PROVIDED RECORDS:

··········

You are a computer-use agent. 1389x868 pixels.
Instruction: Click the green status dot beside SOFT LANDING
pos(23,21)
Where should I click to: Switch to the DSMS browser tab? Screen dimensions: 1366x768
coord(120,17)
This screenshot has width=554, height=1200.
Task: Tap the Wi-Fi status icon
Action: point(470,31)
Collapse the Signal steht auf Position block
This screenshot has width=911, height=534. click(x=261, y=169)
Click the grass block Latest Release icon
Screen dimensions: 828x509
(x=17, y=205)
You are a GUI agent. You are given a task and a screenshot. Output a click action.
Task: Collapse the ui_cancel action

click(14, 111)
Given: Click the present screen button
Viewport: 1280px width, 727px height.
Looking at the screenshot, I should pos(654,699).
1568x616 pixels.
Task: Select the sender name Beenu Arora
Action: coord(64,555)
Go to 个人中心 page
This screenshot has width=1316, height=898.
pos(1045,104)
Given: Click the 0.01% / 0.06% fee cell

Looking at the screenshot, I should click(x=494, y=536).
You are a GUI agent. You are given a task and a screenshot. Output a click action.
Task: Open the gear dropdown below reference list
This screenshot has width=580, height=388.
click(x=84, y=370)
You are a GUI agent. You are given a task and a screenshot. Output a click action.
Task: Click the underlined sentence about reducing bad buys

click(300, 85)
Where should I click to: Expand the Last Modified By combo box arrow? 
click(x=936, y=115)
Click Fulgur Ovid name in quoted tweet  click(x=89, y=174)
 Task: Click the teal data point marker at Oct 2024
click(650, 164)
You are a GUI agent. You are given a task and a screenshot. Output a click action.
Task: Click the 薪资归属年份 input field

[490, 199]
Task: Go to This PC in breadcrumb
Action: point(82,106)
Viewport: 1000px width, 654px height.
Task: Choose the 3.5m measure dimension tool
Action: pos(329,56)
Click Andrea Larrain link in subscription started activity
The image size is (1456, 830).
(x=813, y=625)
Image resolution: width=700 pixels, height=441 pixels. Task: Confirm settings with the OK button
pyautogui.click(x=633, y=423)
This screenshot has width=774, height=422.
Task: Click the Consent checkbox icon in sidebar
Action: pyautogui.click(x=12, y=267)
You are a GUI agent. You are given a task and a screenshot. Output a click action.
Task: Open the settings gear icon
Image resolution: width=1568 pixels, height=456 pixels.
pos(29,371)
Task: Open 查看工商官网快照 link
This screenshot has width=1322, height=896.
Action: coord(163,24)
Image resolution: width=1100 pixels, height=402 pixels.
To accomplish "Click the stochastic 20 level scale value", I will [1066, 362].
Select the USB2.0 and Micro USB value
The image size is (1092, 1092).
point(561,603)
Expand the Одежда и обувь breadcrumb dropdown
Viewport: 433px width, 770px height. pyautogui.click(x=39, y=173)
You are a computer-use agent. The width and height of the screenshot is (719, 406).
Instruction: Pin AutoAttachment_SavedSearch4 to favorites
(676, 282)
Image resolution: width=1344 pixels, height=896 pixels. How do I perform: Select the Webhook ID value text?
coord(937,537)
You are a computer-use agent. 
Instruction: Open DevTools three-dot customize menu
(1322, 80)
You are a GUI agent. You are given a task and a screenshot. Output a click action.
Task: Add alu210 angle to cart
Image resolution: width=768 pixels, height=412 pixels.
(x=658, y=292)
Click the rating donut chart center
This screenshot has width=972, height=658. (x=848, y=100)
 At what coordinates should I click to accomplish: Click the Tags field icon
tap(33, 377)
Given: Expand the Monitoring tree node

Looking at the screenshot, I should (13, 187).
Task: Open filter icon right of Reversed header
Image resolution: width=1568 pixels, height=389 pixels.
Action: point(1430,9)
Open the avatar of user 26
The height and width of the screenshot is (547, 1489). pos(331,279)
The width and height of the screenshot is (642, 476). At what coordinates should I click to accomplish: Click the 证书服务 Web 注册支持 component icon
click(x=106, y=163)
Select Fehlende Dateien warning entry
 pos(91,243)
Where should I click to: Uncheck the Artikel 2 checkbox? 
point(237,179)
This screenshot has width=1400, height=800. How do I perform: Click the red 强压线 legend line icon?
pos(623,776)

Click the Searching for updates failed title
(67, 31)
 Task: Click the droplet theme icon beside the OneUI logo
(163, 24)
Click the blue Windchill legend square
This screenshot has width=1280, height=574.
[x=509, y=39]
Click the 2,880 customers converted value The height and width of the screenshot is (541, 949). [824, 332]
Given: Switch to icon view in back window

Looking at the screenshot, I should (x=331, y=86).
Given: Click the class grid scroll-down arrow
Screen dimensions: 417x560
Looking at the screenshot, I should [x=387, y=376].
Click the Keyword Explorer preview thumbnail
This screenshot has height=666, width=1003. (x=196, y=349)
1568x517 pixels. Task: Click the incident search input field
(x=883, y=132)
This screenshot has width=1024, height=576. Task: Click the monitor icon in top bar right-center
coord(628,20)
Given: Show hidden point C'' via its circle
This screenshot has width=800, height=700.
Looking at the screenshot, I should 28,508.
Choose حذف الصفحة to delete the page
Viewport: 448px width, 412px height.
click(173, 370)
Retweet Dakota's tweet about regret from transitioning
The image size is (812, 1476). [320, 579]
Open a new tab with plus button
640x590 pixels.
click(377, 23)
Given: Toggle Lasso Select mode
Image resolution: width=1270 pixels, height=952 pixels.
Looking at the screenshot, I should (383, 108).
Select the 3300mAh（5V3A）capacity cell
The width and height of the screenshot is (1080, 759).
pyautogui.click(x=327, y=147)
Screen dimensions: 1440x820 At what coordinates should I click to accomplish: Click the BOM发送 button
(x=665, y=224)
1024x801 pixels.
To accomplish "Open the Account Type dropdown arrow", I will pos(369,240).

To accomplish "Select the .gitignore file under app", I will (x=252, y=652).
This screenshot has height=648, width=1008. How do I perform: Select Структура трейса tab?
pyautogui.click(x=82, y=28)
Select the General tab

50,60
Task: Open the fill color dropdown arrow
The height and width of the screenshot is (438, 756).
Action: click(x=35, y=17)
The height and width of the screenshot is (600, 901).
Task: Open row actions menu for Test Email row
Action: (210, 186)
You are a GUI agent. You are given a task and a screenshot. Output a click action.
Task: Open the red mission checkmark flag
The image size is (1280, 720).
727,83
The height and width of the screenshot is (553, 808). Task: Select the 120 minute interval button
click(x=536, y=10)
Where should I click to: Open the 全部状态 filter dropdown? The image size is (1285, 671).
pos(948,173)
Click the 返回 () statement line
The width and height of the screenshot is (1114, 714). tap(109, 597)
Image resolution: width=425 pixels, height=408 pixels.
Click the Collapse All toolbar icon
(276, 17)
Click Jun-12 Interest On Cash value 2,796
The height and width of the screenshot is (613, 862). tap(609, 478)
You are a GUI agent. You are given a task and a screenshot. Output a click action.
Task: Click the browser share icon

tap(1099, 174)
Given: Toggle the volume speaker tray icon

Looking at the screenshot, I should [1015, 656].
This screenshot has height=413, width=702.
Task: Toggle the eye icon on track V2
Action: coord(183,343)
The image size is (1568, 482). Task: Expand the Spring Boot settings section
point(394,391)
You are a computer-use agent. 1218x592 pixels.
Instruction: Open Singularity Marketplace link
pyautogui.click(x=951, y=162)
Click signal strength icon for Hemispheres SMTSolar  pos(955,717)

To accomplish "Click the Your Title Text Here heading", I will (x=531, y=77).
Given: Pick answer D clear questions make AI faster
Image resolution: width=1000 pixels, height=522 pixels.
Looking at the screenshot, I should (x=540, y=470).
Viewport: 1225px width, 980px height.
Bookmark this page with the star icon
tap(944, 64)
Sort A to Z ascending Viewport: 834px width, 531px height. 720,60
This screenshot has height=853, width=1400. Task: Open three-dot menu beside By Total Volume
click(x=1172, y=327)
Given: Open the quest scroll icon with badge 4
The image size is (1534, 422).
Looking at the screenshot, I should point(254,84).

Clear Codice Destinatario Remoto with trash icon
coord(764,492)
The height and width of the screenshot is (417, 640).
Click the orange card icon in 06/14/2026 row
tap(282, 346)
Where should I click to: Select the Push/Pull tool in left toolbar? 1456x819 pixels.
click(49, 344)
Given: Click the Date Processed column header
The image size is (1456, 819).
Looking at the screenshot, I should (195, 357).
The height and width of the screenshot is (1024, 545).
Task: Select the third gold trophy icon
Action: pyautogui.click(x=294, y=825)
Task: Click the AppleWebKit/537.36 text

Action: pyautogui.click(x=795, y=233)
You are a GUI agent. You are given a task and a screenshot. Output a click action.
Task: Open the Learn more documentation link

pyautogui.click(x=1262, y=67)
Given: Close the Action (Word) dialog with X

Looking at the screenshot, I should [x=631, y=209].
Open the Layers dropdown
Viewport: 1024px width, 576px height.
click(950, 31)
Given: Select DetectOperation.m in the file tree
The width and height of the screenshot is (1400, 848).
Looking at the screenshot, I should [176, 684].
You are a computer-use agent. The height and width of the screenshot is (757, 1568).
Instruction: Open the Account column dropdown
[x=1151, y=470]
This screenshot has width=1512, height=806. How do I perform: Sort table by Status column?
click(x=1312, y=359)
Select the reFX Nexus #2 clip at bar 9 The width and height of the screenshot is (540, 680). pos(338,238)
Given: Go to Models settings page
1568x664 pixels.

··········

PROBLEM REQUIREMENTS:
Write out the data above exactly as it appears, from the line containing "Click the rating donut chart center" through the line containing "click(173, 370)", inclusive.

EXERCISE RESPONSE:
Click the rating donut chart center
This screenshot has width=972, height=658. (x=848, y=100)
 At what coordinates should I click to accomplish: Click the Tags field icon
tap(33, 377)
Given: Expand the Monitoring tree node

Looking at the screenshot, I should (13, 187).
Task: Open filter icon right of Reversed header
Image resolution: width=1568 pixels, height=389 pixels.
Action: point(1430,9)
Open the avatar of user 26
The height and width of the screenshot is (547, 1489). pos(331,279)
The width and height of the screenshot is (642, 476). At what coordinates should I click to accomplish: Click the 证书服务 Web 注册支持 component icon
click(x=106, y=163)
Select Fehlende Dateien warning entry
 pos(91,243)
Where should I click to: Uncheck the Artikel 2 checkbox? 
point(237,179)
This screenshot has width=1400, height=800. How do I perform: Click the red 强压线 legend line icon?
pos(623,776)

Click the Searching for updates failed title
(67, 31)
 Task: Click the droplet theme icon beside the OneUI logo
(163, 24)
Click the blue Windchill legend square
This screenshot has width=1280, height=574.
[x=509, y=39]
Click the 2,880 customers converted value The height and width of the screenshot is (541, 949). [824, 332]
Given: Switch to icon view in back window

Looking at the screenshot, I should (x=331, y=86).
Given: Click the class grid scroll-down arrow
Screen dimensions: 417x560
Looking at the screenshot, I should [x=387, y=376].
Click the Keyword Explorer preview thumbnail
This screenshot has height=666, width=1003. (x=196, y=349)
1568x517 pixels. Task: Click the incident search input field
(x=883, y=132)
This screenshot has width=1024, height=576. Task: Click the monitor icon in top bar right-center
coord(628,20)
Given: Show hidden point C'' via its circle
This screenshot has width=800, height=700.
Looking at the screenshot, I should 28,508.
Choose حذف الصفحة to delete the page
Viewport: 448px width, 412px height.
click(173, 370)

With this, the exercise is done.